- Directed by: Jim Wynorski (as Noble Henri) Fred Olen Ray (uncredited)
- Written by: Pete Slate
- Produced by: Jim Wynorski (as Tom Popatopolous) Alan B. Bursteen (executive producer, as Alan Bursteen)
- Starring: Mike Meyer Ross Hagen Gail Harris Julie Strain Lorissa McComas Shanna McCullough
- Cinematography: Gary Graver
- Edited by: Stephen Eckelberry
- Music by: Leo Nichols
- Production companies: Midnight Kiss Productions Royal Oaks Entertainment Inc.
- Distributed by: Triboro Entertainment Group Image Entertainment (United States, 1999, DVD)
- Release date: 1995;
- Running time: 94 minutes
- Country: United States
- Language: English

= Virtual Desire =

Virtual Desire is a 1995 American erotic thriller film directed by Jim Wynorski and starring Mike Meyer, Ross Hagen, Gail Harris and Julie Strain.

==Cast==
- Mike Meyer as Brad
- Ross Hagen as Crank / Detective Crank
- Julie Strain as Sascha
- Gail Harris as Wendy
- Tammy Parks as Susan
- Lorissa McComas as Julie
- Shanna McCullough as Stranger (credited as Marcia Gray)
- Catherine Weber as Molly
- Taylor St.
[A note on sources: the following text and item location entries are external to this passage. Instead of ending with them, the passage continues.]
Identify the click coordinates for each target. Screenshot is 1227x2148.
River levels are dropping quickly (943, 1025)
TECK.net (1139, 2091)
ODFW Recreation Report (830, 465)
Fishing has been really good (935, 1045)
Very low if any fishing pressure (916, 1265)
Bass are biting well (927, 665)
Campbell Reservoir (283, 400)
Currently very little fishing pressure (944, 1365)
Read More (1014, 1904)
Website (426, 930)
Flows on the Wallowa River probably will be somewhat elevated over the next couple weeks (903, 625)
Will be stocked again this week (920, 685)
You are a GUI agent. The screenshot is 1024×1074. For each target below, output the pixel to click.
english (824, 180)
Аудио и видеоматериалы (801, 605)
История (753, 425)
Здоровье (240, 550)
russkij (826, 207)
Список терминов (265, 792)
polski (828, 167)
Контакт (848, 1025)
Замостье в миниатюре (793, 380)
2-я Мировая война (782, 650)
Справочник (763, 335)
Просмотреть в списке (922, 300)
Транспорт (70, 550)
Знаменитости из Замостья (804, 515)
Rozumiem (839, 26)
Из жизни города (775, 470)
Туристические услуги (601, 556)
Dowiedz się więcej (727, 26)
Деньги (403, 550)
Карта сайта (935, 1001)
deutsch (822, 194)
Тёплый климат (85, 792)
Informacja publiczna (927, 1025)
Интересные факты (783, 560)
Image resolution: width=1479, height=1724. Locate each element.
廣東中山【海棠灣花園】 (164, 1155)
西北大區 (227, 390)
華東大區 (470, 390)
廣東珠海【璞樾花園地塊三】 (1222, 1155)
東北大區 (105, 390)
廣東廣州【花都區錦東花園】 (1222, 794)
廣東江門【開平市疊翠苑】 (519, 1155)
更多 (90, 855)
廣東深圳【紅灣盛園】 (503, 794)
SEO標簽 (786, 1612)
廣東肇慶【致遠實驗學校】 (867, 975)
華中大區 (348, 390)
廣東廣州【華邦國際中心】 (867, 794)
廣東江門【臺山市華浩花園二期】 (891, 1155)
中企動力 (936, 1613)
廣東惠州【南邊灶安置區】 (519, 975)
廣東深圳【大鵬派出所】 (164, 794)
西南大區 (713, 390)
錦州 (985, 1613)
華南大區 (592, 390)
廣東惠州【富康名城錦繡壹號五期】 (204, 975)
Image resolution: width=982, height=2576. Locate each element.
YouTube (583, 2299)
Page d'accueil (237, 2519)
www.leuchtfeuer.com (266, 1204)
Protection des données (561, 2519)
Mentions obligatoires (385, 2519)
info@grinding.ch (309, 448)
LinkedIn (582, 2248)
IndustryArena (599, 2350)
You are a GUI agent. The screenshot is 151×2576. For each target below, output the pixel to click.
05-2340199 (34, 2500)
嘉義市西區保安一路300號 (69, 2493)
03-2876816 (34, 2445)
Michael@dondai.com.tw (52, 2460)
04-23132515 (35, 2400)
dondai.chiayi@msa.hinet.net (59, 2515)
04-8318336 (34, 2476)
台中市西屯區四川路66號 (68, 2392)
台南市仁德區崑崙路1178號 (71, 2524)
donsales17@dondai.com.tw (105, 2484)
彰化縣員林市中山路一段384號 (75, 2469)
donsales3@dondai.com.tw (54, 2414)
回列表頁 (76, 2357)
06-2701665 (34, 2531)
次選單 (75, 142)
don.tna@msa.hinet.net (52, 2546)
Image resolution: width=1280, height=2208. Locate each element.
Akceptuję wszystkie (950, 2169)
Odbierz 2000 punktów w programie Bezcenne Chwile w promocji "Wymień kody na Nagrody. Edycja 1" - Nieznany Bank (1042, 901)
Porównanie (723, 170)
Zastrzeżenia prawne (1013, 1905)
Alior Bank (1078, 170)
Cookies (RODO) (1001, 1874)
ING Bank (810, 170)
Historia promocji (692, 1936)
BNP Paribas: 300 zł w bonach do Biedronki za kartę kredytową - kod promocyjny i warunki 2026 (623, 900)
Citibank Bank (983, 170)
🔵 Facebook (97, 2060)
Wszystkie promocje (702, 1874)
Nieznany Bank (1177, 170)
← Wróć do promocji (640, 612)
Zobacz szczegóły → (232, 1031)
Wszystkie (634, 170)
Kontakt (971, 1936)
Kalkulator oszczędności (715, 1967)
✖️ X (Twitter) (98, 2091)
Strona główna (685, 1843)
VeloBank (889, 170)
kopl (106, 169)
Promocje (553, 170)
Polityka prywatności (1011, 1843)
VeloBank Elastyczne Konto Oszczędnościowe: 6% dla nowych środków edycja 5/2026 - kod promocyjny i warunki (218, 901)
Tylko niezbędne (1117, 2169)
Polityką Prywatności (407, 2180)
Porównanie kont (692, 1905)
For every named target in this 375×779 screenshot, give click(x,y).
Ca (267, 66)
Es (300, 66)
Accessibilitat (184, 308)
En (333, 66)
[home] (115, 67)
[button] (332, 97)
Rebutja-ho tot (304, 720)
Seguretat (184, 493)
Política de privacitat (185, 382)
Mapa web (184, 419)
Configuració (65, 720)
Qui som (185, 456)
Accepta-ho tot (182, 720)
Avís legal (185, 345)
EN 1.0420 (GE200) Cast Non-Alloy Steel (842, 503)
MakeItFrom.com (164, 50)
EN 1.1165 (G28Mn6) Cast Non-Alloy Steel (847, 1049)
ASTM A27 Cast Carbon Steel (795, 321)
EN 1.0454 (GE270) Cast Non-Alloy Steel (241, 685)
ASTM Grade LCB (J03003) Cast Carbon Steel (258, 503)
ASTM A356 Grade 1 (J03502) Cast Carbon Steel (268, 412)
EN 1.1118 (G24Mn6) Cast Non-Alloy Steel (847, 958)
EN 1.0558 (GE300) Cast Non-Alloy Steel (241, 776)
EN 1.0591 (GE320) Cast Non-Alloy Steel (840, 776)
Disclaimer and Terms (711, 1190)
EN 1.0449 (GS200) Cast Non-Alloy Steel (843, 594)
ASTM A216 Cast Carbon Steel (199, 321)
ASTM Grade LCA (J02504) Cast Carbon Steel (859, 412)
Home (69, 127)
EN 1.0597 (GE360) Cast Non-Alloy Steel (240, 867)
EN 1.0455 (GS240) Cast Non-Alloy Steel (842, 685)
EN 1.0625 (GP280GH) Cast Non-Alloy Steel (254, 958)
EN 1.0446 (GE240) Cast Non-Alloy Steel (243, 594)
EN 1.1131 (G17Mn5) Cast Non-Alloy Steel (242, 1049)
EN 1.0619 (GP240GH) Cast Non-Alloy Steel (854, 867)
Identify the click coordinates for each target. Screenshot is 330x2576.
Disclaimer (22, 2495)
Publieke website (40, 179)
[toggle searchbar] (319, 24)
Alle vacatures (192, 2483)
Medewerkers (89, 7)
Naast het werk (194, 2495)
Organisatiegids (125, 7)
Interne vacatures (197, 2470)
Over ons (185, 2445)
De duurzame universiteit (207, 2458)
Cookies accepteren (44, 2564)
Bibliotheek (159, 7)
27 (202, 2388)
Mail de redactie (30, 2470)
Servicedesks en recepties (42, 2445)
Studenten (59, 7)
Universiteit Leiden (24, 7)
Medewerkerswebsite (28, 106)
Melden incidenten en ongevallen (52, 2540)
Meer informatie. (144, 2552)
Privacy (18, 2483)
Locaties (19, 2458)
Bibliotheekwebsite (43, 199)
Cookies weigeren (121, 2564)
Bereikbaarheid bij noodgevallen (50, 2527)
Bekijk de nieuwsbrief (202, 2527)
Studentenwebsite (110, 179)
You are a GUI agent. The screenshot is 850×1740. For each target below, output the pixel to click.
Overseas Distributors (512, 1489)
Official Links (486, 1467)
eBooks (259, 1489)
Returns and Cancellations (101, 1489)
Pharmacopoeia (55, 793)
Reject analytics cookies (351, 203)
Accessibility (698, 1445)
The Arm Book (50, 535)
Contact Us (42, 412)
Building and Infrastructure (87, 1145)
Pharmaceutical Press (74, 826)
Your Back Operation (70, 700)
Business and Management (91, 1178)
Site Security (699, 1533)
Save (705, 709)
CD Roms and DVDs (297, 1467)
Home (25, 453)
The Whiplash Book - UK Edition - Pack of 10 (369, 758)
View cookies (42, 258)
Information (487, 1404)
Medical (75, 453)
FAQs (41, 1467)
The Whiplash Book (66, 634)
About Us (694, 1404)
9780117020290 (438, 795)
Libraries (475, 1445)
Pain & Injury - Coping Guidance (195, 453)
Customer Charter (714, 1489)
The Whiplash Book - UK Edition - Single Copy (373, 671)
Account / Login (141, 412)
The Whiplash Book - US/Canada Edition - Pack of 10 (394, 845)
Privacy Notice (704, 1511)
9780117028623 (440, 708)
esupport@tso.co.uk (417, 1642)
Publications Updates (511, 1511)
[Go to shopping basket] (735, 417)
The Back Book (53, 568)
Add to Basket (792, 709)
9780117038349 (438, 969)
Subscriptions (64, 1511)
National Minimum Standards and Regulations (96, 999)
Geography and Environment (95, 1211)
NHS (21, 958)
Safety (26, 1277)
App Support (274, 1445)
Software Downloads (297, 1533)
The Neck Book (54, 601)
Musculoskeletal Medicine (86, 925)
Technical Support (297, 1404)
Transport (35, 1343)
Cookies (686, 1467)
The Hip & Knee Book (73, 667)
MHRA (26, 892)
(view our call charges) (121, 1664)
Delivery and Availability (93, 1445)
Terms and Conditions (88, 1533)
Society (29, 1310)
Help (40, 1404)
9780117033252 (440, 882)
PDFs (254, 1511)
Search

Clair as Taylor
- Peggy Trentini as Beth
- Hoke Howell as Archer
- Annette Burger as Cora

==Production==
According to Fred Olen Ray, Jim Wynorski left the film before it was completed in order to make The Wasp Woman. Ray said he would film footage of Ross Hagen for this movie and for Star Hunter at the same time. He said the films contain identical scenes involving the police.